AI has become a highly lucrative field, but
it is also one that is becoming increasingly ring-fenced. Only those with
substantial financial resources, in the billions, can afford to enter this
arena, effectively privatizing the gains and profits derived from AI
technologies. Exclusivity, this is further exacerbated by the fact that many AI
models and engines are built using governmental/public research and data,
raising ethical questions about the fairness and equity of AI advancements.

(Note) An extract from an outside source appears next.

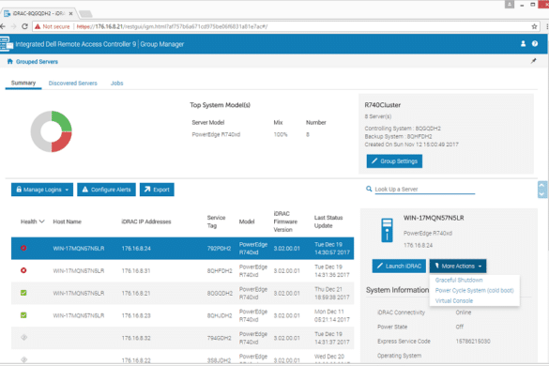Sort by the Health column arrow
Viewport: 549px width, 366px height.
click(x=42, y=221)
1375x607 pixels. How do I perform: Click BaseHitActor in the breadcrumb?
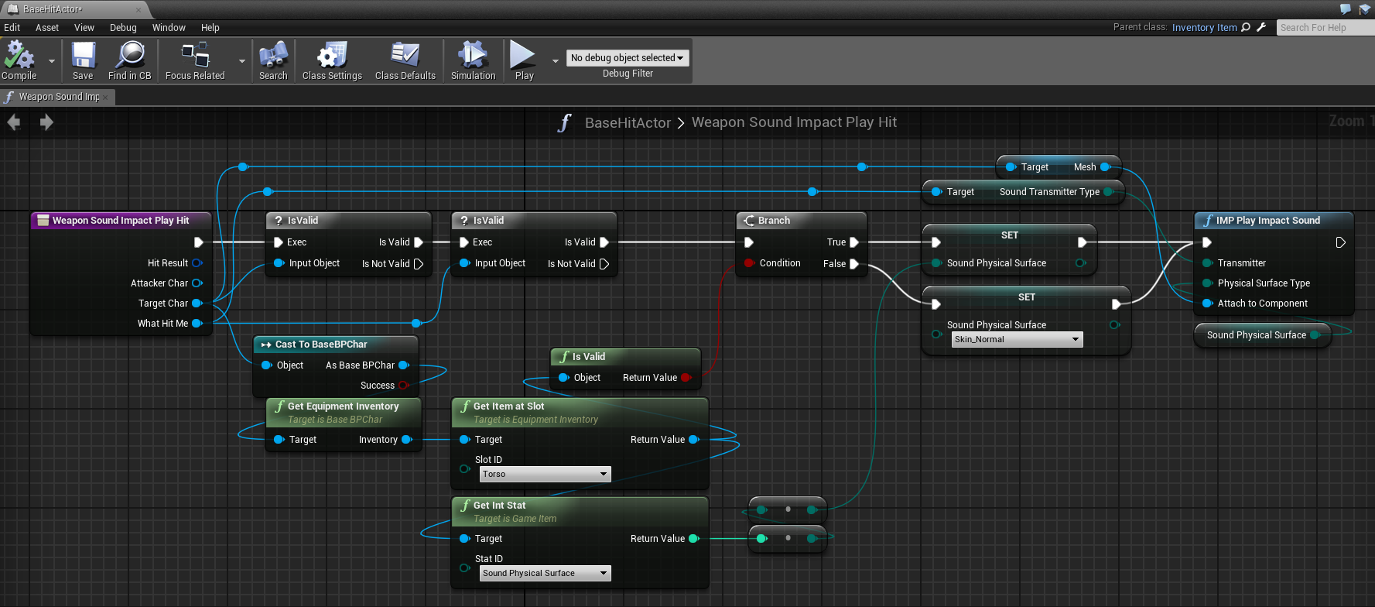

As a global trade strategist and principal
technology advisor to institutes like the WTO and the UN, I have seen that tech
companies traditionally argue against stringent regulations, claiming that such
measures would stifle innovation. They now emphasize the potential benefits of
AI, such as diagnosing diseases, accelerating scientific research, and boosting
productivity. However, this narrative often overlooks the broader implications
of unchecked AI development. By limiting governance, these companies aim to
maintain control over AI technologies, ensuring that the profits remain
privatized while the risks and ethical concerns are shared by everybody.
Historically, significant technological
advancements, such as the Internet and satellite technology, were developed
with substantial government investment and were made widely available for
public benefit. In contrast, the current trend in AI development sees private
firms capitalizing on publicly funded research and data, reaping the financial
rewards without reinvesting for the public good. This shift represents a
departure from the principles of shared progress and public benefit that
characterized earlier technological revolutions and seems to be setting a
dangerous precedent.
Once in the hands of the AI industry, private
companies often seek to monopolize scientific knowledge, by securing patents
and leveraging trade secrecy laws to protect their innovations, effectively
creating barriers to entry. This monopolistic behavior stifles competition and
innovation, concentrating power and knowledge in the hands of a few
corporations. Without the foundational research and legal protections provided
by public entities, these companies would struggle to achieve their current
dominance.
The argument that markets perform best
without government interference and regulation is not new. As the Chair of the
Consortium for Sustainable Urbanization, I have seen this argument being used
by the oil and gas industry to deny the risks of climate change, even when
their own research indicates otherwise. The same logic is now being applied to
AI, with potentially dangerous consequences. Unchecked AI development in the
hands of private tech firms could lead to significant societal harms, including
the pushing of political agendas and ideas of their founders, which can sway
public opinion and seriously threaten democracy.
As an advocate of democratizing technology
and reducing the digital divide, I find that unregulated AI development driven
primarily by private interests poses significant risks to public welfare. It is
crucial for policymakers to recognize the importance of robust governance and
regulation to ensure that AI technologies are developed and deployed in ways
that benefit society and not just line the pockets of tech giants. Perhaps
there should be a new tax imposed on such firms to help bring back some of
their riches into the public domain.
By reclaiming control over AI from private
corporations, we must work towards a future where technological advancements
serve the public good rather than just generate profit for private firms.